▸ Work to complete: Copy out everything from the line containing "Given: Click the opening head tag" down to the line containing "Viewport: 1270px width, 952px height.", replacing "Viewport" with "Screen size" and changing nothing else.

▸ Dataset:
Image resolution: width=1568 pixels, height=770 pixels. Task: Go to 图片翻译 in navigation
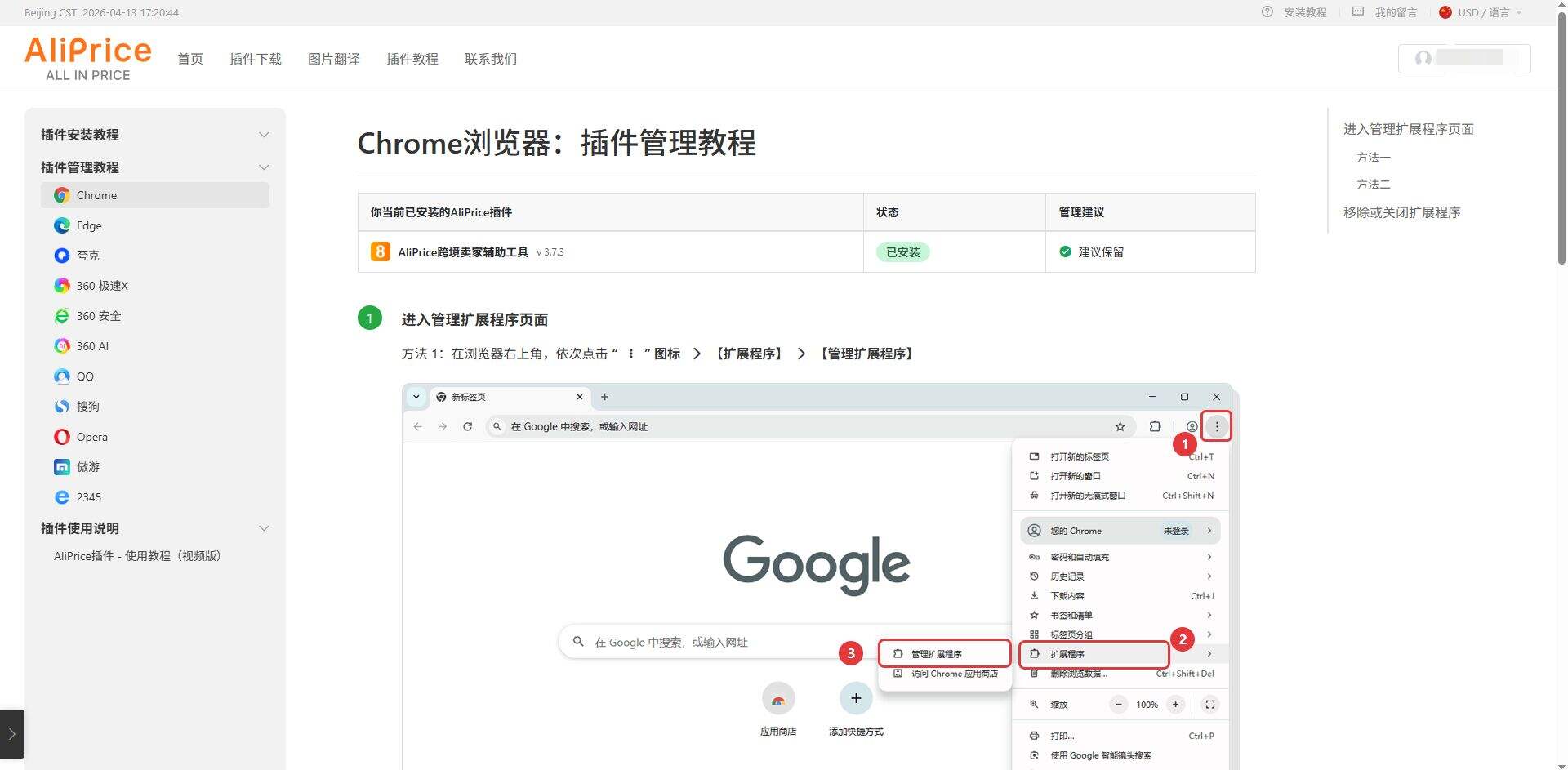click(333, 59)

...

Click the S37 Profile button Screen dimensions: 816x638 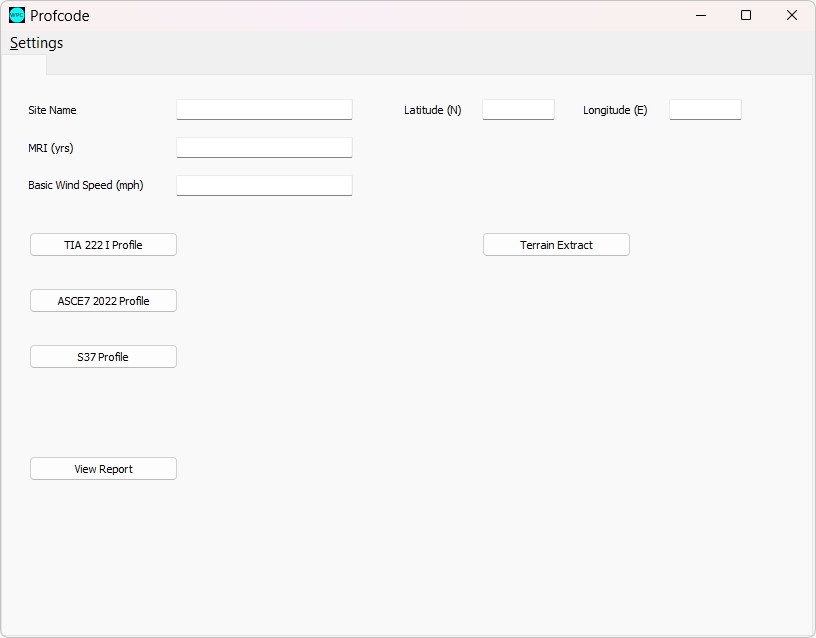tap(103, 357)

---

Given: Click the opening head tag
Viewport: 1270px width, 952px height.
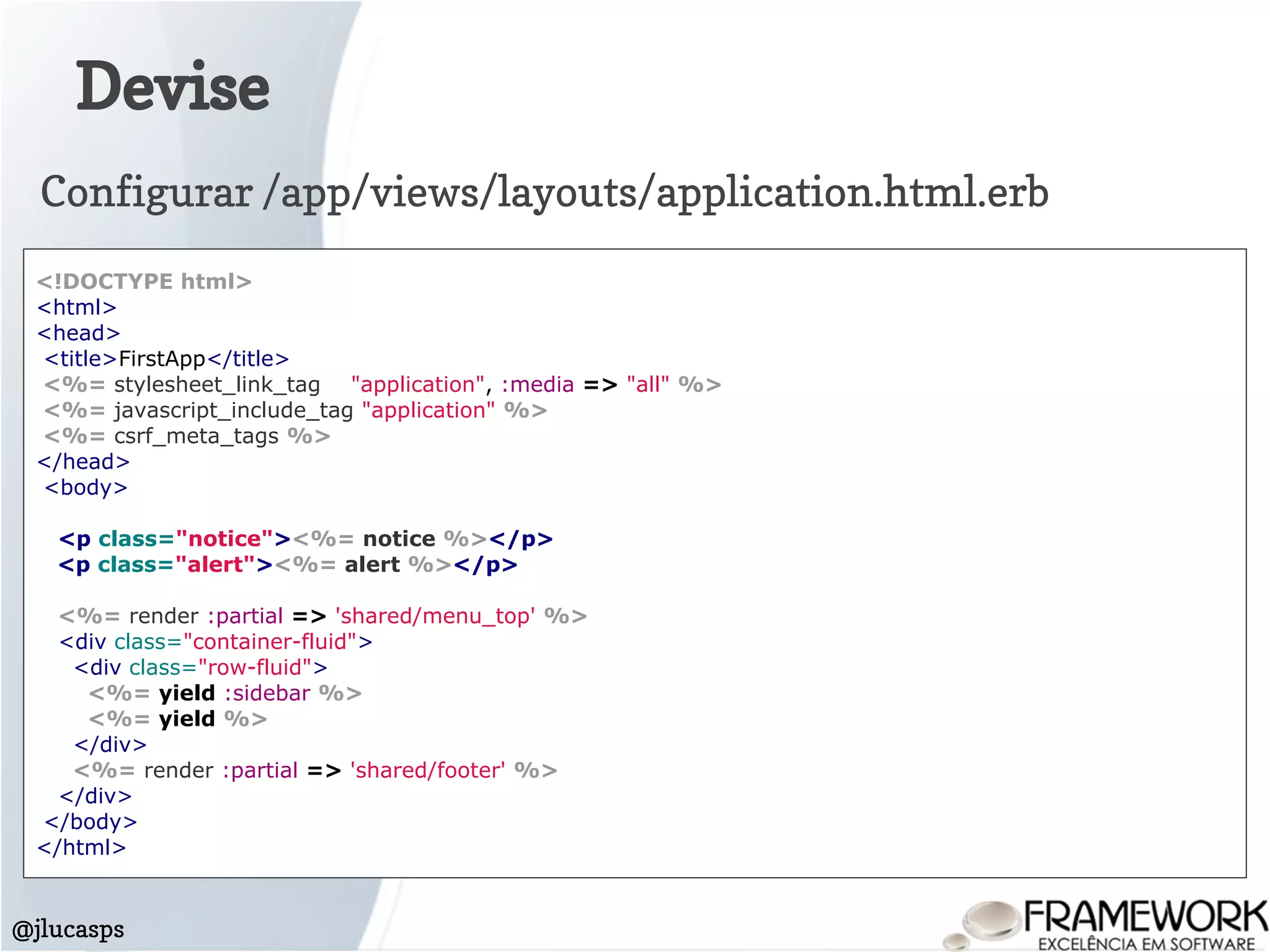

▸ Task solution:
Given: Click the opening head tag
Screen size: 1270px width, 952px height.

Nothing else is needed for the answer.